▶ _Assignment_
The expected output is the line holding "Given: Click the F1 logo" plus every line after it through the end of the listing, copied exactly.

▶ _Provided material_
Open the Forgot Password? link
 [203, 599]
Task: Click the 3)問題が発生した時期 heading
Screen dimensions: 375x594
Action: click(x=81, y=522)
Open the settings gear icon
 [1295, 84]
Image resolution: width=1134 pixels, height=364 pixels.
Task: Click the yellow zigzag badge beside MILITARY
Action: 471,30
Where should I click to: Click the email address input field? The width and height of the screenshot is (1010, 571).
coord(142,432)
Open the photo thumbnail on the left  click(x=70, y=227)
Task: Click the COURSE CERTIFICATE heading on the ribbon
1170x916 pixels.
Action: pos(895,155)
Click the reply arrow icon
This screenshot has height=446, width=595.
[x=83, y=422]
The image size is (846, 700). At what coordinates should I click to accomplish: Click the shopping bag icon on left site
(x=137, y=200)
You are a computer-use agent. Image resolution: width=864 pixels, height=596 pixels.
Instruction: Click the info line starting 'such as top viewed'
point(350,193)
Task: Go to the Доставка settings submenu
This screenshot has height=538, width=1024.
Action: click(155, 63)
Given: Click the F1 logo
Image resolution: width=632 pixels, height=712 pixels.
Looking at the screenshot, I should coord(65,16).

▶ _Exercise response_
Given: Click the F1 logo
Image resolution: width=632 pixels, height=712 pixels.
Looking at the screenshot, I should coord(65,16).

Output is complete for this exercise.